Glucose Sensing Mediated by Portal Glucagon-Like Peptide 1 Receptor Is Markedly Impaired in Insulin-Resistant Obese Animals
Charles‐Henri Malbert, Alain Chauvin, Michael Horowitz, Karen L. Jones
Abstract
The glucose portal sensor informs the brain of changes in glucose inflow through vagal afferents that require an activated glucagon-like peptide 1 receptor (GLP-1r). The GLP-1 system is known to be impaired in insulin-resistant conditions, and we sought to understand the consequences of GLP-1 resistance on glucose portal signaling. GLP-1–dependent portal glucose signaling was identified, in vivo, using a novel 68Ga-labeled GLP-1r positron-emitting probe that supplied a quantitative in situ tridimensional representation of the portal sensor with specific reference to the receptor density expressed in binding potential units.

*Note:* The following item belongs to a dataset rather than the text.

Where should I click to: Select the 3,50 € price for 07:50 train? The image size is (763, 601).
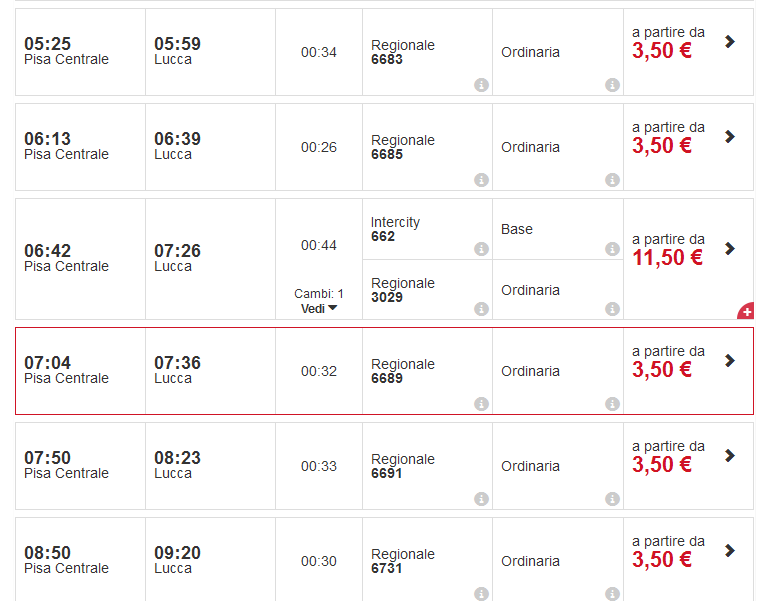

It also served as a map for single-neuron electrophysiology driven by an image-based abdominal navigation. We determined that in insulin-resistant animals, portal vagal afferents failed to inhibit their spiking activity during glucose infusion, a GLP-1r–dependent function. This reflected a reduction in portal GLP-1r binding potential, particularly between the splenic vein and the entrance of the liver. We propose that insulin resistance, through a reduction in GLP-1r density, leads to functional portal desensitization with a consequent suppression of vagal sensitivity to portal glucose.